Comedian Jay Foreman takes a look at the convoluted history of London Bridge over the centuries in a traversing installment of his “Unfinished London” series.
Why is London Bridge called London Bridge? Because it’s in London. But there are lots of bridges in London. London Bridge was the first. But it looks really modern. Because it was rebuilt.Are there lots of really interesting things about London Bridge and its history and its future the unravel into a medium-sized documentary about the river thames and its crossings in general? Yes.
Foreman first examines the origin of the bridge in the 13th century, explaining that it was a living bridge, meaning that it housed residences, churches, shopping, along with a crossway over the River Thames. This, at the time, was the only bridge to do so.
In 1750 the Westminster Bridge was opened, as did the Blackfriars Bridge in 1769. These bridges also crossed the Thames, giving residents a choice where they previously had none. With this fresh sense of competition in play, the city removed the houses and churches from London Bridge in an attempt to update it. Despite the efforts, Old London Bridge was removed to make way for New London Bridge.
In the 1960s, London Bridge was trailing behind and the decision was made to put New London Bridge up for sale. It was purchased by Robert P. McCulloch of Arizona, who brought the bridge over to a planned community in Lake Havasu, Arizona where it became a local attraction. However, back in London, the New New London Bridge was unremarkable at best.

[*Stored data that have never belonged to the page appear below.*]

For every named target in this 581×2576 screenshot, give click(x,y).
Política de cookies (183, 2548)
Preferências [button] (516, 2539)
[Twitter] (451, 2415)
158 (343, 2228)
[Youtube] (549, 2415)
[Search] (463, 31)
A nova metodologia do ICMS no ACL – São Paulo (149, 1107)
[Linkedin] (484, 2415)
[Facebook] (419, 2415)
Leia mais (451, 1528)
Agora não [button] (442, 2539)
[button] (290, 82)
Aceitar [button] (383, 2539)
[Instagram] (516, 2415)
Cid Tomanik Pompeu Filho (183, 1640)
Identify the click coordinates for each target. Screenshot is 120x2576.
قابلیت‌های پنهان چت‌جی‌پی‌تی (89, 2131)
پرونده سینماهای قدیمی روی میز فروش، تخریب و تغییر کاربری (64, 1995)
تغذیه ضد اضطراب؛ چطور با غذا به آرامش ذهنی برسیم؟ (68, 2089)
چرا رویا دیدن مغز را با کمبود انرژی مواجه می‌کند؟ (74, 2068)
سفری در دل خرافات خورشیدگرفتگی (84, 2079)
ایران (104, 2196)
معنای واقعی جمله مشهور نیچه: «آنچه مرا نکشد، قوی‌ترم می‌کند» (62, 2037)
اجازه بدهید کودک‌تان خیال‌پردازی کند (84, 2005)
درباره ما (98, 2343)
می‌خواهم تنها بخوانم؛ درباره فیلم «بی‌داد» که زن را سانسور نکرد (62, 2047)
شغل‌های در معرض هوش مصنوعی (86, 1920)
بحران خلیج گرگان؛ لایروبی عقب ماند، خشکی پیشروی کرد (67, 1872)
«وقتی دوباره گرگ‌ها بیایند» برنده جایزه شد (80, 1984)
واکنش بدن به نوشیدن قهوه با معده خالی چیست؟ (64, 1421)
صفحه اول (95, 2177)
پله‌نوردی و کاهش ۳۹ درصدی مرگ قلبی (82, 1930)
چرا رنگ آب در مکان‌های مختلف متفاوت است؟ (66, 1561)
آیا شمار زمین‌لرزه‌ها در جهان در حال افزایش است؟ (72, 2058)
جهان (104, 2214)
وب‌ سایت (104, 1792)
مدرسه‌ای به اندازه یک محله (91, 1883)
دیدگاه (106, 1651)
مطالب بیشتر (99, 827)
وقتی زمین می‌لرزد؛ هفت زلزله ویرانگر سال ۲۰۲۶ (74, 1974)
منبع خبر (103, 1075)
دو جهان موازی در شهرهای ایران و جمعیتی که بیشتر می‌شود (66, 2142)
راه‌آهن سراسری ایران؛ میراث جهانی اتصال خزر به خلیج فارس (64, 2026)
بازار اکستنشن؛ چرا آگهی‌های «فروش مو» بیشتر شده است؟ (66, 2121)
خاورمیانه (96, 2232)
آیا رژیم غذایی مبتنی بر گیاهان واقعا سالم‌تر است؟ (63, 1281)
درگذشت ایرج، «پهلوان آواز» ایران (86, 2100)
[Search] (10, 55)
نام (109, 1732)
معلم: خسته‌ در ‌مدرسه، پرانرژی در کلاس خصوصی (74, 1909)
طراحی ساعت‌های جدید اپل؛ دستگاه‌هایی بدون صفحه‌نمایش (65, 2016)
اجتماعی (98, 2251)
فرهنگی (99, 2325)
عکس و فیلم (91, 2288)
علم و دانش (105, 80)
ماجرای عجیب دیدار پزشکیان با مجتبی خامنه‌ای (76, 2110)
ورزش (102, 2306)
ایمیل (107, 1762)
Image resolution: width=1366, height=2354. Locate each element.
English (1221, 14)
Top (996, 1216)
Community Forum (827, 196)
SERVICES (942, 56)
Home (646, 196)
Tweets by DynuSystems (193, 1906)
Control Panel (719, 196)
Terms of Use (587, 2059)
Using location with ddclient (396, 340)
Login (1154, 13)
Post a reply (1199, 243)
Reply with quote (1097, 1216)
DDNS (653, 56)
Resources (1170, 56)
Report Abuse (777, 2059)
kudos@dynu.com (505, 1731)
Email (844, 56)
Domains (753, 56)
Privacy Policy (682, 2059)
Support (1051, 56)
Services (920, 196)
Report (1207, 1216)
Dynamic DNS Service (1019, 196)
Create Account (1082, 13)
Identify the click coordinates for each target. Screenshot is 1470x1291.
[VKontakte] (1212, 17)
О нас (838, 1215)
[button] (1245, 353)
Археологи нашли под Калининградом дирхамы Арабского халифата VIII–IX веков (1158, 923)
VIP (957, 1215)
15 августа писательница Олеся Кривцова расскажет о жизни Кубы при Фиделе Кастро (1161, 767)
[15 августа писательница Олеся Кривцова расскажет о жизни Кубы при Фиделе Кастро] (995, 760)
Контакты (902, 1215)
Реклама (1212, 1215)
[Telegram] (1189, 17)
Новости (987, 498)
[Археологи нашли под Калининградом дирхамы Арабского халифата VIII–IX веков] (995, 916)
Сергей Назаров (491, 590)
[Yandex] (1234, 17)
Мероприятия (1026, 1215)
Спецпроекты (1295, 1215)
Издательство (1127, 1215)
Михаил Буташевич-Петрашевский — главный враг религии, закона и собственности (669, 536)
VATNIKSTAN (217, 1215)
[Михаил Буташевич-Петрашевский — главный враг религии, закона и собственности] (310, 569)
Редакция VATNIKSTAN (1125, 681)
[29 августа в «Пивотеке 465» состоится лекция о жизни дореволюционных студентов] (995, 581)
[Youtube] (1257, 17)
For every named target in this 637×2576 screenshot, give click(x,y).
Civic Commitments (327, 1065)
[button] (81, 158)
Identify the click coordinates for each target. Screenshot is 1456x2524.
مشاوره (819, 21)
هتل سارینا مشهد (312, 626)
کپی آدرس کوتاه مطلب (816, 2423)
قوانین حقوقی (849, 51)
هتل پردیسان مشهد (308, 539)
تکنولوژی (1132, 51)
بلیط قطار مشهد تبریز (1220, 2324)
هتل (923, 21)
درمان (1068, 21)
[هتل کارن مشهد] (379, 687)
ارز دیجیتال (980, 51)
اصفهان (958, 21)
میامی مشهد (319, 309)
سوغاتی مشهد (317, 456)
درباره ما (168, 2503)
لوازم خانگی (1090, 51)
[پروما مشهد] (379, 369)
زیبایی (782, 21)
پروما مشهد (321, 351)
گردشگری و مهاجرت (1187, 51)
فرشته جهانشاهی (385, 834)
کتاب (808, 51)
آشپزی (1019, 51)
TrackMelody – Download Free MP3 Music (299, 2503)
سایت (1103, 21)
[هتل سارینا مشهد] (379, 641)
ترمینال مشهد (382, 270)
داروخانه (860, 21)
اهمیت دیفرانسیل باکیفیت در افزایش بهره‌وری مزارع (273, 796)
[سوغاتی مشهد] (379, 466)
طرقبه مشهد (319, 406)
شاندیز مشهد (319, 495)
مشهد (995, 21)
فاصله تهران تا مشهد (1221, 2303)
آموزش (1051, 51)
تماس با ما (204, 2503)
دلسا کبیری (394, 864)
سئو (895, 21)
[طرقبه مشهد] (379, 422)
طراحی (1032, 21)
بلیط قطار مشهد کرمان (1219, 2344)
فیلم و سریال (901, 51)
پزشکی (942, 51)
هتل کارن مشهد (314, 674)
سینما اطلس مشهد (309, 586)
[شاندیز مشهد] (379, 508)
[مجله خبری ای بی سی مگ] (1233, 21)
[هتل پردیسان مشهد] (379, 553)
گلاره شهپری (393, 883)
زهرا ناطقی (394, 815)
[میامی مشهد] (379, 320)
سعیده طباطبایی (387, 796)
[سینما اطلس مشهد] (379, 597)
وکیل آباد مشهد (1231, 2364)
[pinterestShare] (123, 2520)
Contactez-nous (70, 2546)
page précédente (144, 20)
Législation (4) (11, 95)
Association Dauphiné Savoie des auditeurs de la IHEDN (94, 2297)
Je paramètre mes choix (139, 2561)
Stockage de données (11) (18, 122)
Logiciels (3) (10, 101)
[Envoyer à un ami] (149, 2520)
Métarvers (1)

The necessary rebuild of London Bridge in the late 60s coincided with a flash-in-the-pan fashion for brutalist functional architecture. New New London Bridge completed in 1973 is a wide grey concrete slab devoid of even the slightest hint of its rich history. It’s impressive for the sheer amount of nothing there is to say about it. With London Bridge getting more boring every century the next one coming in 2182 will likely be made entirely of beige jumpers.